Start of INPUT FOR THIS TASK

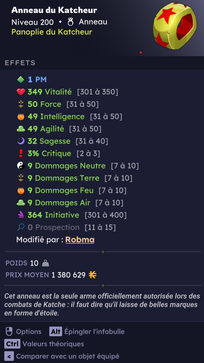Click the magnifying glass Prospection icon

tap(20, 228)
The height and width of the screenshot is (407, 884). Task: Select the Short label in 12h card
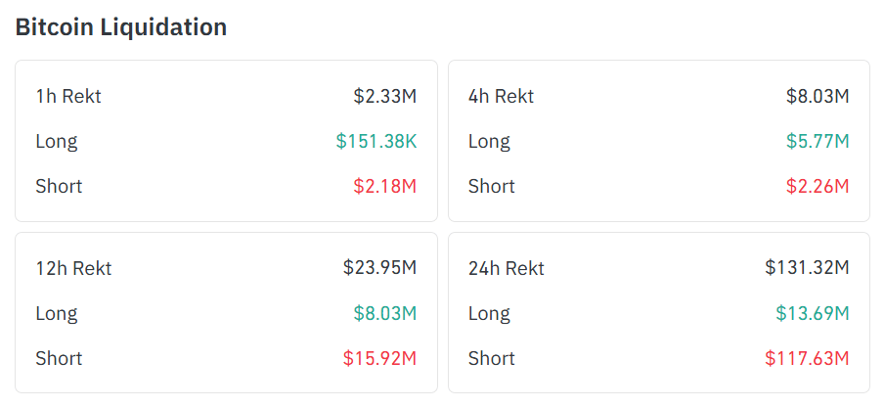point(59,358)
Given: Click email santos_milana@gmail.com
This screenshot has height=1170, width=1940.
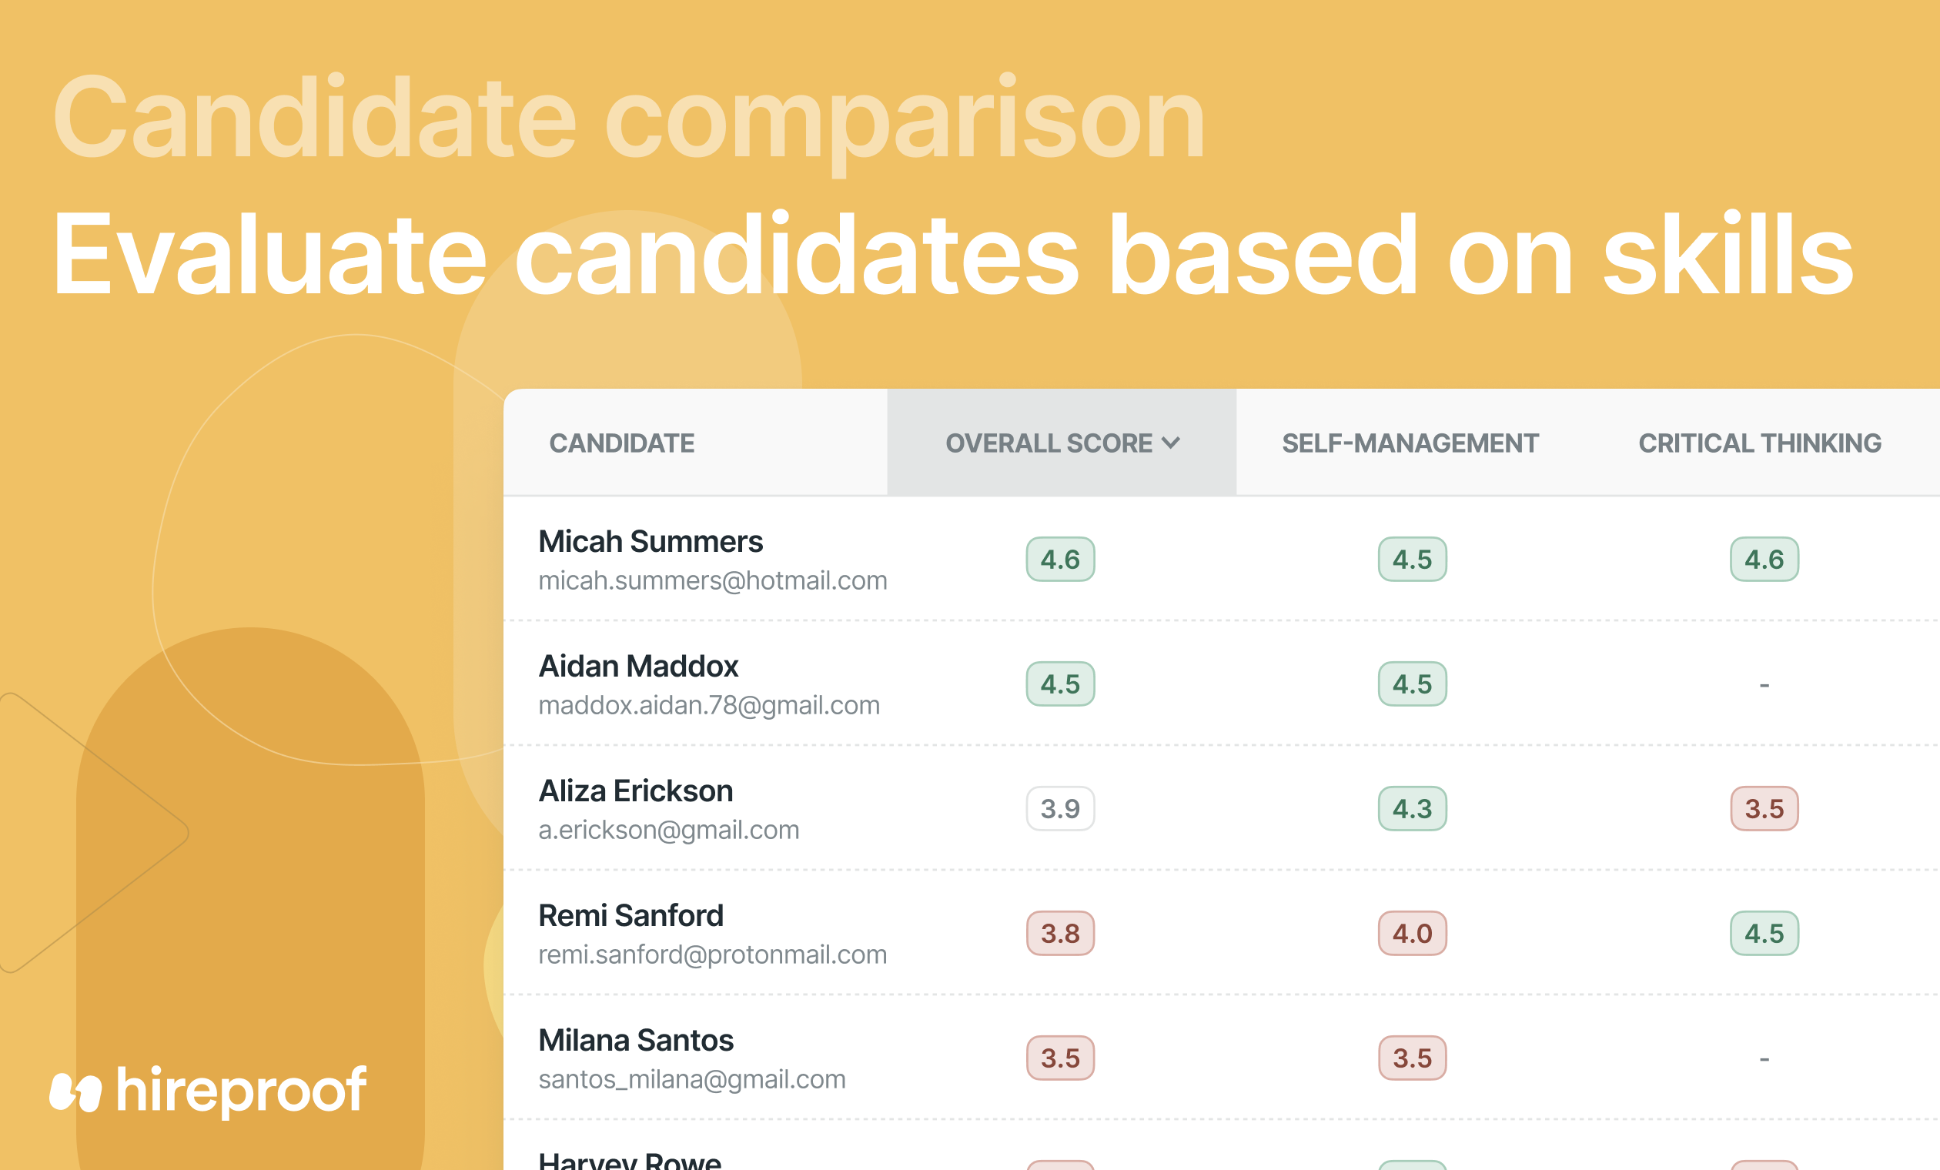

End of INPUT FOR THIS TASK

_ABOUT THIS TASK_
Write out, exactly and only, the lines from the one containing "Given: Click email santos_milana@gmail.com" through the last line of the material above. Pictures do not go in the copy.

_SOLUTION_
Given: Click email santos_milana@gmail.com
This screenshot has height=1170, width=1940.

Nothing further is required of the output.